10. Be that as it may, I find that the First-tier Tribunal Judge erred in law by not properly applying the terms of the Rules, and otherwise providing inadequate reasons for his favourable decision under the Rules. The decision of the First-tier Tribunal is set aside accordingly.


Re-making the Decision

11. During the course of discussion I raised with the representatives the possibility that the Appellant was 'a family member who has retained the right of residence' pursuant to regulation 10(5), and that he might thereby have satisfied the requirements for a Permanent Residence Card given his particular history. This did not appear to be something to which the original decision-maker had had regard, and had not apparently been in the Appellant's representative's mind when the concession under the Regulations was made before the First-tier Tribunal.


12. Any such 'route' to establishing a right to permanent residence would likely turn on the circumstances at the time of the Appellant's mother's divorce in July 2009: see regulation 10(6)(a). No evidence has been filed in this regard and the witness statements before the First-tier Tribunal do not expressly address this matter.


13. Given the declaratory nature of EEA decisions, in my judgement on the facts of this particular case it is not appropriate to exclude exploration of this matter in re-making the decision in the appeal because it had not previously been advanced or because the EEA ground of appeal had previously been conceded on behalf of the Appellant. Little is achieved by relying on procedural estoppel if the Appellant has in fact acquired substantive rights that are not contingent upon appellate procedures.

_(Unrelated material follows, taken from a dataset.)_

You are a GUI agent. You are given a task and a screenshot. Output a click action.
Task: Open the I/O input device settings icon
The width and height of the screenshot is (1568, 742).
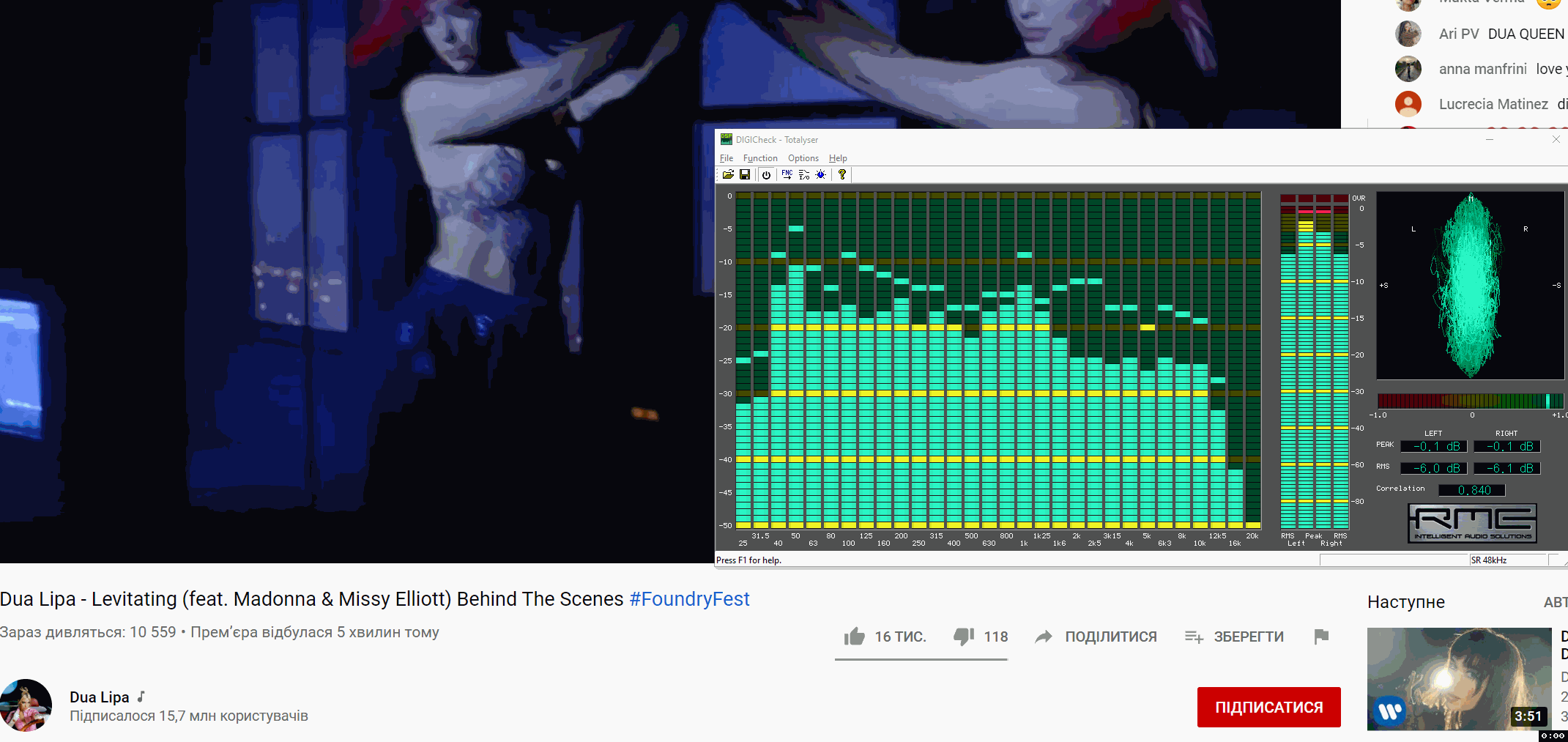pyautogui.click(x=804, y=174)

14. In all of the circumstances, whilst it is unlikely given the available evidence and the First-tier Tribunal's findings at paragraphs 13-18 that it will be necessary to hear much further by way of evidence in relation to either or both paragraph 276ADE(vi) and Article 8, it is appropriate that the Appellant be afforded an opportunity of filing further evidence in relation to the issue of retained right of residence, and for such a matter to be explored through oral evidence at a resumed hearing. Whilst at this stage, I do not seek to confine the scope of the rehearing, given that the scope of any further consideration is likely to be narrow it is not necessary to remit this matter to the First-tier Tribunal for rehearing afresh: the matter is retained in the Upper Tribunal and reserved to me.


15. At the conclusion of the hearing I indicated that the Appellant should file any further evidence upon which he wished to rely, including evidence in respect of his employment in 2009 with a view to exploration of regulation 10(5). I also indicated that insofar as Article 8 was relied upon, I would expect submissions from both parties on all relevant matters including sections 117A-117D of the Nationality, Immigration and Asylum Act 2002.


Notice of Decision

16. The decision of the First-tier Tribunal Judge involved a material error of law and is set aside.


17. The decision in the appeal is to be remade before the Upper Tribunal, reserved to me.